## Data
::::::::
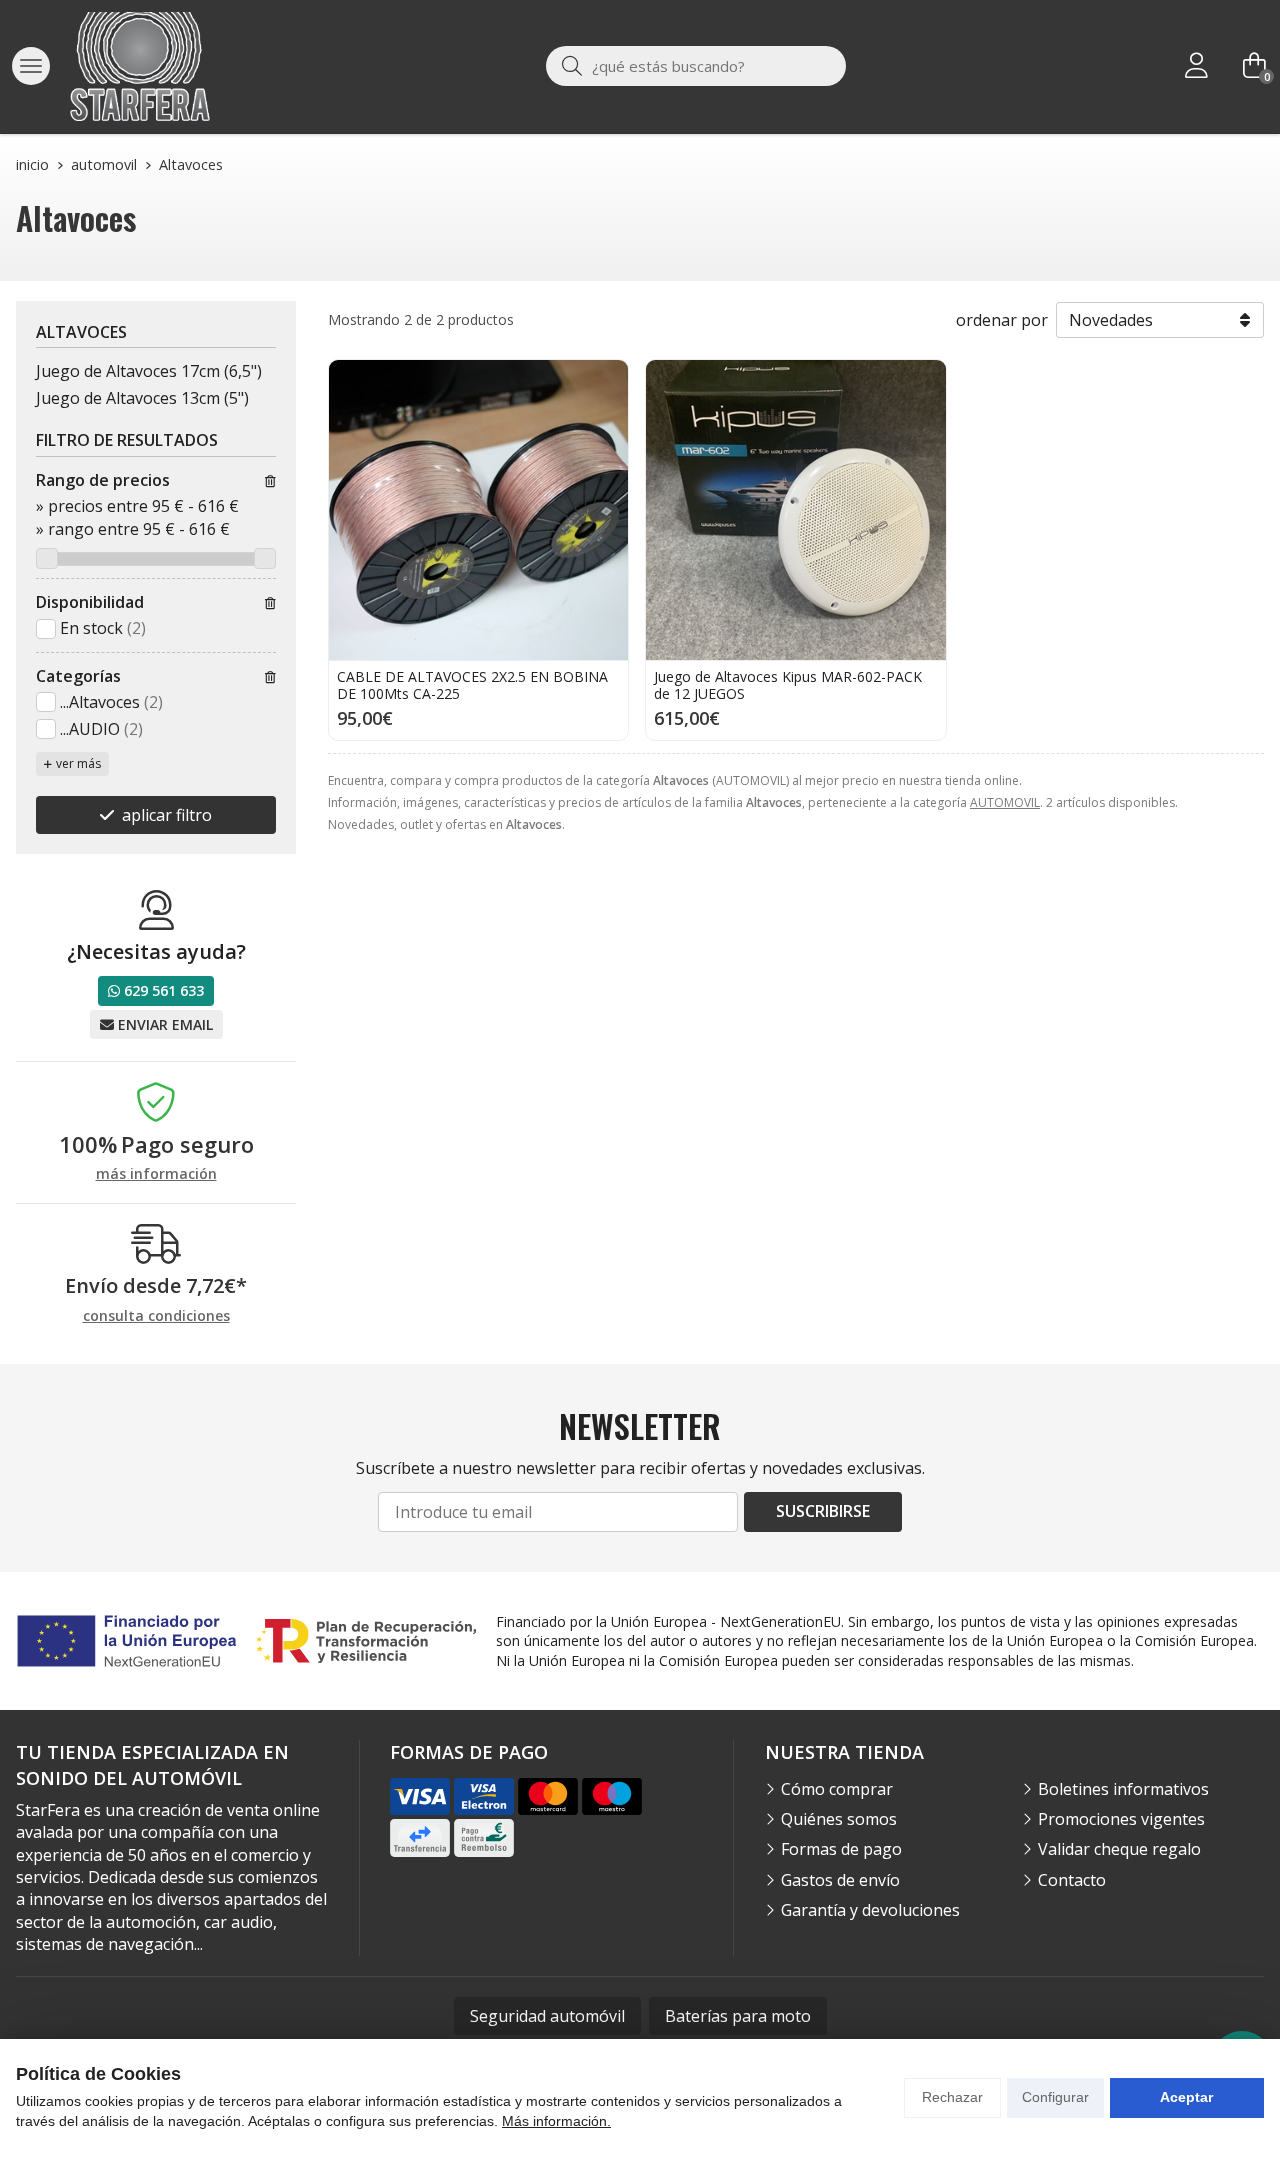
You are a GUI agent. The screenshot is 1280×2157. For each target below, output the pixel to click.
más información (156, 1174)
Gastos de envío (840, 1880)
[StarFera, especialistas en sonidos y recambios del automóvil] (140, 66)
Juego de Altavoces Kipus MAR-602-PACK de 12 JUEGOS (788, 685)
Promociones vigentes (1121, 1819)
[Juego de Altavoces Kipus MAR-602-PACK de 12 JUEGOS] (795, 509)
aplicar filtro (167, 815)
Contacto (1072, 1880)
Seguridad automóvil (547, 2016)
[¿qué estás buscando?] (696, 66)
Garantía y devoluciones (870, 1910)
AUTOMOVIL (1005, 802)
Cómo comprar (837, 1789)
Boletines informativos (1123, 1789)
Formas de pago (841, 1849)
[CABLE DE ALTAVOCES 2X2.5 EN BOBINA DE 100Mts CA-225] (478, 509)
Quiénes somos (839, 1819)
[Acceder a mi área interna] (1196, 66)
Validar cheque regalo (1119, 1849)
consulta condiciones (156, 1316)
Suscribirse (823, 1511)
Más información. (556, 2121)
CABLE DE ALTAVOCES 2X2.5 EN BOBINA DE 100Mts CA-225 (472, 685)
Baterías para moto (738, 2016)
::::::::
This task calls for the records to be copied exactly, without pictures.

## Response
You are a GUI agent. The screenshot is 1280×2157. For each target below, output the pixel to click.
más información (156, 1174)
Gastos de envío (840, 1880)
[StarFera, especialistas en sonidos y recambios del automóvil] (140, 66)
Juego de Altavoces Kipus MAR-602-PACK de 12 JUEGOS (788, 685)
Promociones vigentes (1121, 1819)
[Juego de Altavoces Kipus MAR-602-PACK de 12 JUEGOS] (795, 509)
aplicar filtro (167, 815)
Contacto (1072, 1880)
Seguridad automóvil (547, 2016)
[¿qué estás buscando?] (696, 66)
Garantía y devoluciones (870, 1910)
AUTOMOVIL (1005, 802)
Cómo comprar (837, 1789)
Boletines informativos (1123, 1789)
Formas de pago (841, 1849)
[CABLE DE ALTAVOCES 2X2.5 EN BOBINA DE 100Mts CA-225] (478, 509)
Quiénes somos (839, 1819)
[Acceder a mi área interna] (1196, 66)
Validar cheque regalo (1119, 1849)
consulta condiciones (156, 1316)
Suscribirse (823, 1511)
Más información. (556, 2121)
CABLE DE ALTAVOCES 2X2.5 EN BOBINA DE 100Mts CA-225 (472, 685)
Baterías para moto (738, 2016)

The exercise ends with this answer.